**Task to complete:** Find the line below with "Open the support headset icon" and the line with "1024x495 pixels.". Output them and the lines between, exactly, but not the pictures.

Records contained in a dataset
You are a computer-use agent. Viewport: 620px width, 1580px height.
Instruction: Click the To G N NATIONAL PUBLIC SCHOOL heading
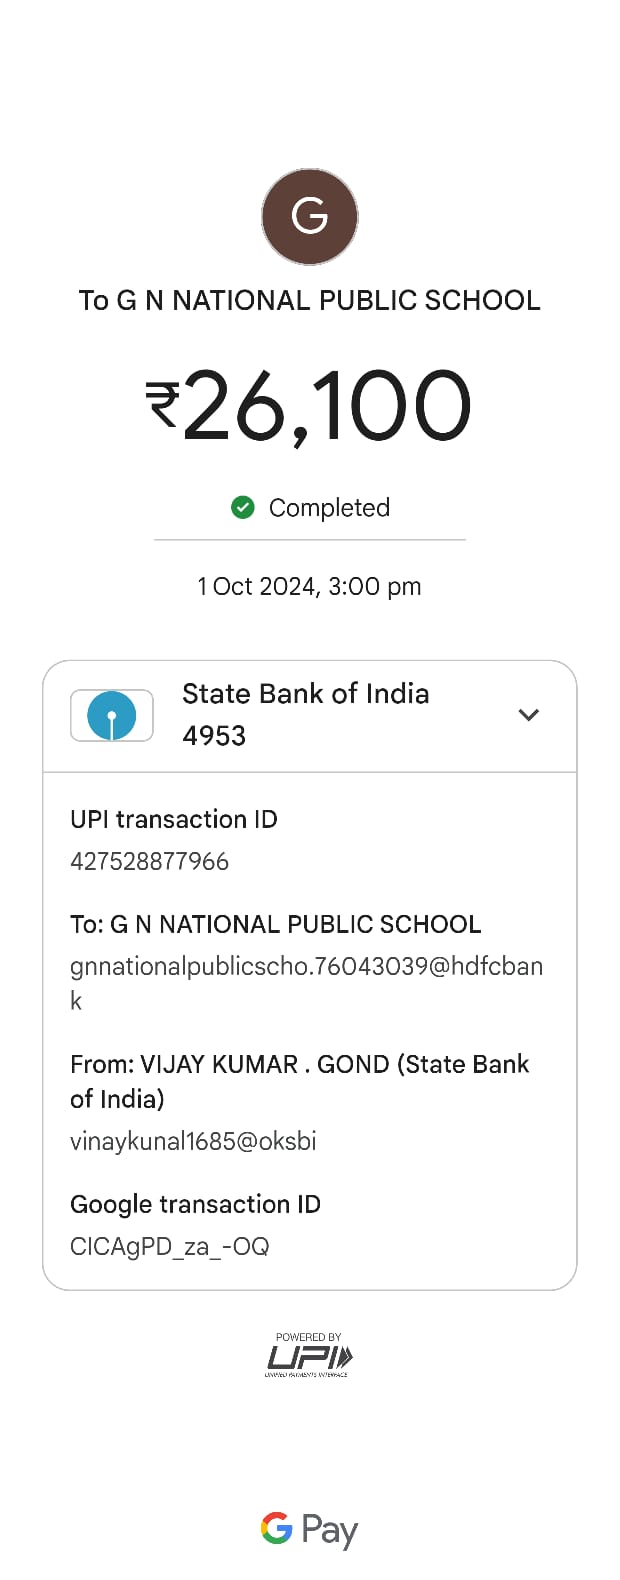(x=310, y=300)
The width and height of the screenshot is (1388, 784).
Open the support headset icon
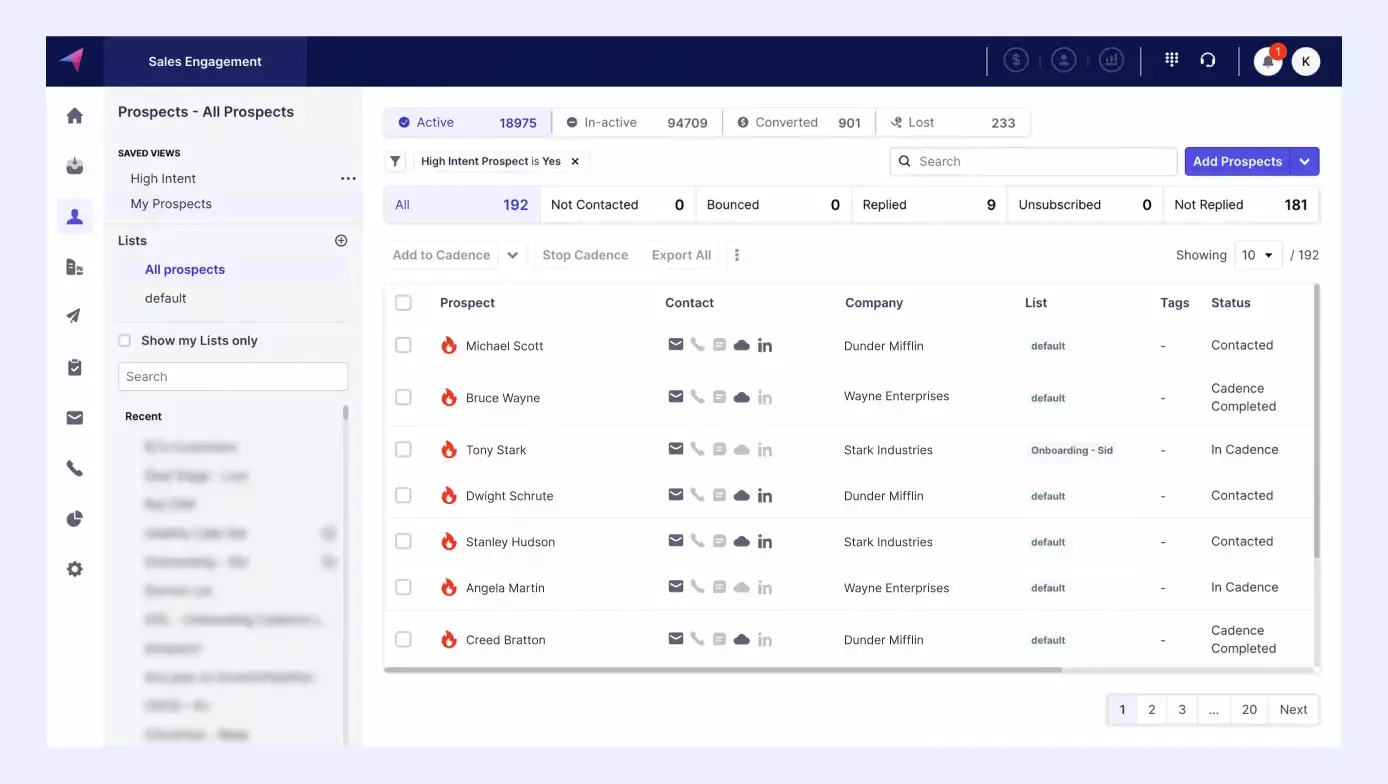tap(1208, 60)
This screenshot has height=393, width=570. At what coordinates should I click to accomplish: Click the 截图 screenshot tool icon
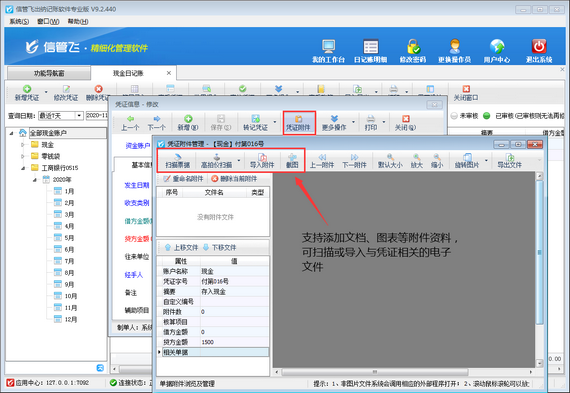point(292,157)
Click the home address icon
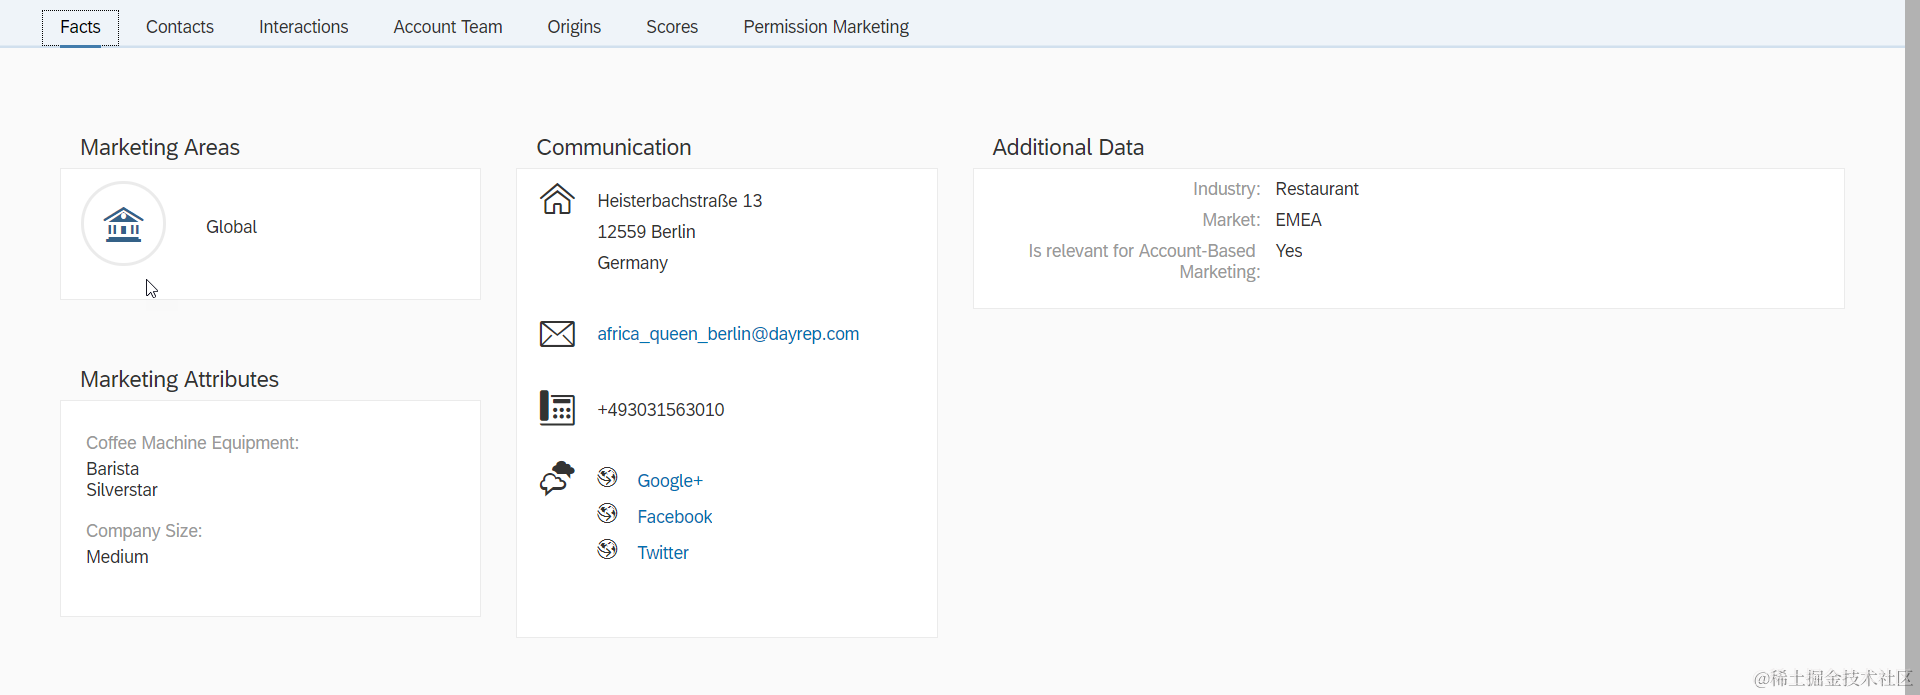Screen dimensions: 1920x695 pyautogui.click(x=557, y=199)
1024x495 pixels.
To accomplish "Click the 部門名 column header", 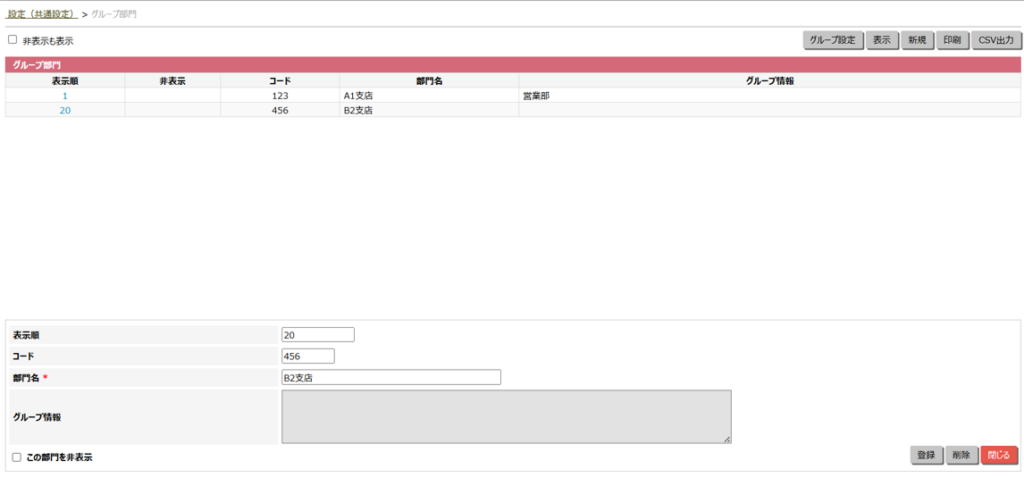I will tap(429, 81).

**Answer to this problem:**
Open the support headset icon
tap(1208, 60)
This screenshot has height=393, width=570. At what coordinates should I click to accomplish: Click the 截图 screenshot tool icon
point(292,157)
Click the home address icon
Screen dimensions: 1920x695 pyautogui.click(x=557, y=199)
1024x495 pixels.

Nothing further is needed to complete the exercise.